私は久喜宮に事情を伝えて、旧館の入り口に立った。彼は「じゃあ、後は任せたよ」と言った。一般人に全部任せるなんて、それはそれでどうかと思うが、彼も彼なりに私達を信用しているのだろう。それと、貧弱な警察ではまるで太刀打ち出来ないことに。
その気遣いに、今は感謝をする。
「下から入れば良いかな。

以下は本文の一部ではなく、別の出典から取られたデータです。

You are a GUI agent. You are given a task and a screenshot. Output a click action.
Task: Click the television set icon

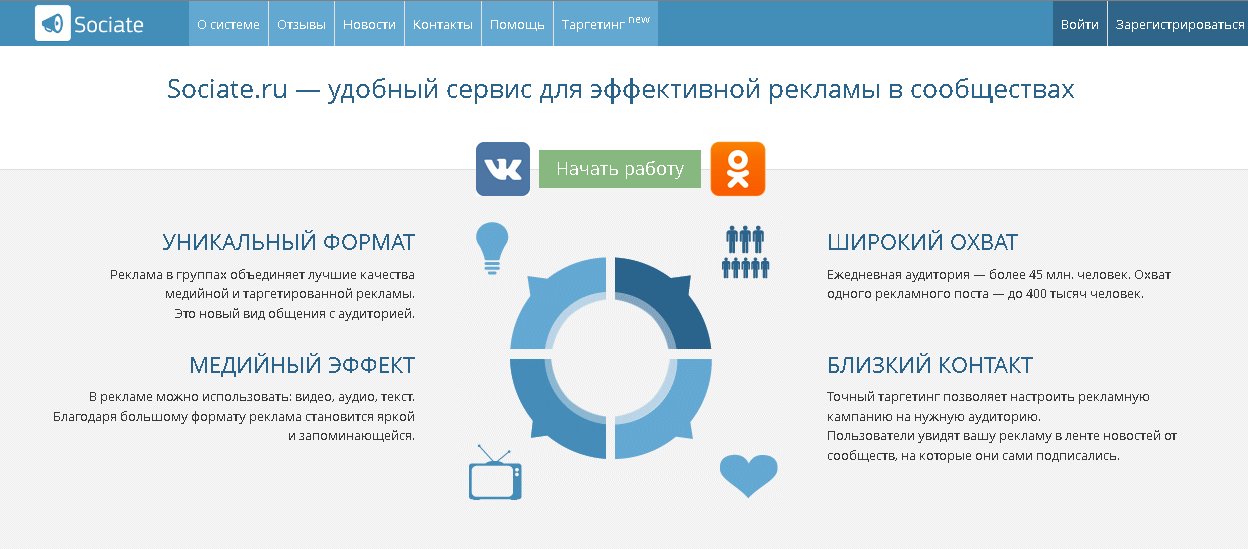point(496,474)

あれ何階だっけ」
「確か……三階」と八頭司が口を開く。「火が出てるのが三階までだから、あそこで爆発があったのが最後なんだよ。ふくみは、あの階にいるよ」
「いいよ、八頭司さんはここに居て」
「もう、いまさらそんな事言わないでって。私だって、チーム戦慄のメンバーなんだよ」
強いな、この女は。私はすこし感心する。
あなたとは、結構深いところまで仲良くなれそうな気がする。すべてが終わったら、戦慄の三人と、私で何処か遊びにでも行こうか、なんて封建的なことを考える。
だから茅島さん、待っていろよ。
私は今から、怒る。
あなたの身勝手さに。
そして自分自身に。
「あら、楽しそうですね」
向くと、精密女が右手を振りながら近づいてきた。
いつもの長い鞄をぶら下げたまま、頭には包帯が増えていた。鉢巻きみたいで似合っていた。
「あんた、大丈夫だったんだ……」八頭司は、すこしホッとしたような顔を見せる。「土堀はどうしたの?」
「警察に保護をお願いしました。私も勧められましたが、まあやることがあるので断りましたよ」言いながら、私の方を向く。「茅島さんに会いに行くんでしょう?」
「会いに行くっていうか、医師から頼まれたんです。情報を伝えてくれって」
「でもあなたの目的は、そうじゃない」
「……はい。会って、一回殴ります」
「ふふ、青春ですね……」
精密女は楽しそうに笑った。
私は、あなたとも、仲良くやれそうな気すらしてくる。気の迷いだな、そう呟きそうになった。
「爆発の頻度は、さっきから収まっています。生きているのか、死んでいるのか、その辺りはハッキリしませんけど、蝙蝠女、生きているとしたら、怪我で動けなくなっているのが、妥当な推論ですね」
「……馬鹿ですよ、あの人は」
「ええ、馬鹿です。ついでに言ってしまうと子供ですよ。ガキです。彩佳さん、なにか、医師に言われましたか?」
「はい。叱ってやってくれって」
「そうですか。では私からも一つ」精密女は、指を一本立てた。「武力行使をする時は、いつでも言ってください、とだけ伝えてください」
「わかりました」
私達三人は、逃げたのにもかかわらず、ふたたびあの地獄のような現場に舞い戻ろうとしている。